| I'm concerned that OpenAI's example documentation suggests using this to A) construct SQL queries and B) summarize emails, but that their example code doesn't include clear hooks for human validation before actions are called. For a recipe builder it's not so big a deal, but I really worry how eager people are to remove human review from these steps. It gets rid of a very important mechanism for reducing the risks of prompt injection. The top comment here suggests wiring this up to allow GPT-4 to recursively call itself. Meanwhile, some of the best advice I've seen from security professionals on secure LLM app development is to whenever possible completely isolate queries from each other to reduce the potential damage that a compromised agent can do before its "memory" is wiped. There are definitely ways to use this safely, and there are definitely some pretty powerful apps you could build on top of this without much risk. LLMs as a transformation layer for trusted input is a good use-case. But are devs going to stick with that? Is it going to be used safely? Do devs understand any of the risks or how to mitigate them in the first place? 3rd-party plugins on ChatGPT have repeatedly been vulnerable in the real world, I'm worried about what mistakes developers are going to make now that they're actively encouraged to treat GPT as even more of a low-level data layer.
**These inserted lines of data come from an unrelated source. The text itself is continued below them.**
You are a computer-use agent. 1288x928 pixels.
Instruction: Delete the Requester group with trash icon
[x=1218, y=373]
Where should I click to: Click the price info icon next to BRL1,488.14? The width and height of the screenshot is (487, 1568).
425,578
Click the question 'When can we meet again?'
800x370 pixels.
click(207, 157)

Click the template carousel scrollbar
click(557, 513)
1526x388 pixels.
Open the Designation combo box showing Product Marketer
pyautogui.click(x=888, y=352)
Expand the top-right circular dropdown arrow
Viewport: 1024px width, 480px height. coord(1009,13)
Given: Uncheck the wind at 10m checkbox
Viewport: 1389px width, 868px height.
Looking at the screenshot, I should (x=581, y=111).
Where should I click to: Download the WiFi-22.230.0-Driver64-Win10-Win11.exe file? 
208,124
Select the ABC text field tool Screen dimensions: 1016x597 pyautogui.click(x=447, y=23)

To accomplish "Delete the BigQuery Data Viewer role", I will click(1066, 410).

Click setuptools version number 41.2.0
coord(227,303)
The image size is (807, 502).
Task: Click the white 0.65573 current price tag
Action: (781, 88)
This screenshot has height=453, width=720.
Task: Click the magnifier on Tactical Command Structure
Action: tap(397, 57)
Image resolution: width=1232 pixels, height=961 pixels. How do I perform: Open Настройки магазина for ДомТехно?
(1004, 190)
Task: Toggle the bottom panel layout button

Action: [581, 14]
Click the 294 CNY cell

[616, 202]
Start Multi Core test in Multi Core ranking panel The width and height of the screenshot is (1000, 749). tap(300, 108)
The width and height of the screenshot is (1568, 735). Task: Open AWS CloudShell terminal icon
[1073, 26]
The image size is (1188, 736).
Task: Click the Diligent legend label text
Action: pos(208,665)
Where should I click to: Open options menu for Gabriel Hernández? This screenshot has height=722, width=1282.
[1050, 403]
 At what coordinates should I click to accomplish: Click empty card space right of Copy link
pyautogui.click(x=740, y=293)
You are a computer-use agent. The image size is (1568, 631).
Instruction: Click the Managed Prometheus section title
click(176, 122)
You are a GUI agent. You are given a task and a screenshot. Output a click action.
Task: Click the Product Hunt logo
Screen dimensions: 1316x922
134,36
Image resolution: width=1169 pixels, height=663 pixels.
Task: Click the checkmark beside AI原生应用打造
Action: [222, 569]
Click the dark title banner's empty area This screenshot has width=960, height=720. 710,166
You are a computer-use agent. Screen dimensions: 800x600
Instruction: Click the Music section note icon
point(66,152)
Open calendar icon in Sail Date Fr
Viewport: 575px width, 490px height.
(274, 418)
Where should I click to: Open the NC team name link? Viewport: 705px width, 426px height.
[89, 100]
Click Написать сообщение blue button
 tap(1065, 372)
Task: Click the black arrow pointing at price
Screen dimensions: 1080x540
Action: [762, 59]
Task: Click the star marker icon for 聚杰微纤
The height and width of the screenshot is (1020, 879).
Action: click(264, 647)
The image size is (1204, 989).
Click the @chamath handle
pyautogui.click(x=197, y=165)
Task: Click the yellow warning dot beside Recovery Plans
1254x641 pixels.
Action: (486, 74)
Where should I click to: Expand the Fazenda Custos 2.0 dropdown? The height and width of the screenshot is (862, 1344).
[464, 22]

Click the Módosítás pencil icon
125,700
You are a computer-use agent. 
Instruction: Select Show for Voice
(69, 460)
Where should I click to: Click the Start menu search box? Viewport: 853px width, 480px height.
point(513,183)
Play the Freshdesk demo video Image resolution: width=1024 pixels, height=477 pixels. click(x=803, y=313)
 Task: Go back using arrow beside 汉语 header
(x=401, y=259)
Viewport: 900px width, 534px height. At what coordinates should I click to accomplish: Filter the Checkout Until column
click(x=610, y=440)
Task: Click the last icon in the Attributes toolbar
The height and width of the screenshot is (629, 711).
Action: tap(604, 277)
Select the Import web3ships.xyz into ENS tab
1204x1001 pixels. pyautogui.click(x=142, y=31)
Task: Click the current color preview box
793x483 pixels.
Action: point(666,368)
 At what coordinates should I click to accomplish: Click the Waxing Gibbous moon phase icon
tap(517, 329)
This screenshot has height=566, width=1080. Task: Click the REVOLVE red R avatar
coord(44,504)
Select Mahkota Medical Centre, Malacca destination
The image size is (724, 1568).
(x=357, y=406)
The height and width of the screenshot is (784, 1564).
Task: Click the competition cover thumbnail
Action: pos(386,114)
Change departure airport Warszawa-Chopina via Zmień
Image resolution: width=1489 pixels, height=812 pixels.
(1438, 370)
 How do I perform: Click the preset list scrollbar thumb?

Especially since OpenAI's documentation on how to build secure apps is mostly pretty bad, and they don't seem to be spending much time or effort educating developers/partners on how to approach LLM security. |
At that point, prompt injection is no-longer an issue - because the AI doesn't need to hide anything.
Giving GPT access to your entire database, but telling it not to reveal certain bits, is never going to work. There will always be side channel vulnerabilities in those systems.